Re: Overwintering Cannas and Hedychium


Bette - On the Solway Coast in Cumbria (wetter and soggier than which you do not get... - at least, not easily), I find that quite a few hedychium in fact survive in the ground perfectly ok (H. densiflorum, forrestii, etc) - trouble is they're then so slow back into new growth that they tend not to flower. So round about now what I usually do is simply chomp up a couple of clumps (nothing sophisticated: sharp spade and whoosh) into sections of two or three 'eyes', pot those into ordinary gritty well-drained compost, trimming roots as and when required, and keep'em fairly dry in the shady rear section of a greenhouse kept just about frost-free.

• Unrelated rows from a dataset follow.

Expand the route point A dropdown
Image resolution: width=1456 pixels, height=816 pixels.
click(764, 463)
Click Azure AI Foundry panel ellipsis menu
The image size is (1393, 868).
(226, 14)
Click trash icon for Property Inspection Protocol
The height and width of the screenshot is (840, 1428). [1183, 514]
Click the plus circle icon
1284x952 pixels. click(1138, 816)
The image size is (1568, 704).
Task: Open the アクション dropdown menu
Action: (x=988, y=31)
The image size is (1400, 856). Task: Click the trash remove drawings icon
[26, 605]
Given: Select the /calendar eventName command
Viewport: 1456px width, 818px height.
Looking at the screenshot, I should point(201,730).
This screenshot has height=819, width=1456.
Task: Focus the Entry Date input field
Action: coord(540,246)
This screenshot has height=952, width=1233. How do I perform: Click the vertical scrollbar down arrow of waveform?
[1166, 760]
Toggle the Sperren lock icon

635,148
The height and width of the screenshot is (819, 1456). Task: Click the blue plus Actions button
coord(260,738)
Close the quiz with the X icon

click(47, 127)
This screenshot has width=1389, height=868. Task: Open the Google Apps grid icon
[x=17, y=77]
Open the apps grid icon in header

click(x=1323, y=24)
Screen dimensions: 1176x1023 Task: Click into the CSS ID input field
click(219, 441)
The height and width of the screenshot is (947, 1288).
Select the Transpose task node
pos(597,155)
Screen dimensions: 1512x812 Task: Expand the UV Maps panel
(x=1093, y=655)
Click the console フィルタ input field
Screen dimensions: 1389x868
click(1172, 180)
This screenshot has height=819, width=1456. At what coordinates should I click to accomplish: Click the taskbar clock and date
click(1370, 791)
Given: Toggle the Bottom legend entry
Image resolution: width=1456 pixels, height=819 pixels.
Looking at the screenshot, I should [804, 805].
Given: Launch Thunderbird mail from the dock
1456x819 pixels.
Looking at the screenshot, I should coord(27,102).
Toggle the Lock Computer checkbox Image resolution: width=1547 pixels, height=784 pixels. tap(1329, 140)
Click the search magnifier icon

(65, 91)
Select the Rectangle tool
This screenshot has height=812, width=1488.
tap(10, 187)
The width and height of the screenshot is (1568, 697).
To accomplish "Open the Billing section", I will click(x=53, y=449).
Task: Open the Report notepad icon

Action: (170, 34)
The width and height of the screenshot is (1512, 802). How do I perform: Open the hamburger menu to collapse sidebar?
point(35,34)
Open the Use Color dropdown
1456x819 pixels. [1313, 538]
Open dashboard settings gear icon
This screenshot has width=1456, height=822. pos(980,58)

Then I start them back into growth late winter/early spring and push them on with more light and heat and lots of food and water, to give them a head start before they go back in the ground.
 
I don't grow many cannas here because we just don't get enough natural summer heat for them to perform well. (I've never quite worked out why in terms both of growth and flowering the ginger lilies do quite reasonably [some of them indeed really well], the cannas relatively poorly: I'd have expected both to have the same sort of hot'n'humid summer requirements as their ideal: no?) Those I do grow, though, I treat in much the same way as the ginger lilies - except that in their case *all* of the plants come out of the ground and into pots in the greenhouse or coldframe: I've never managed to over-winter even C. indica in the ground here - just too wet, I guess.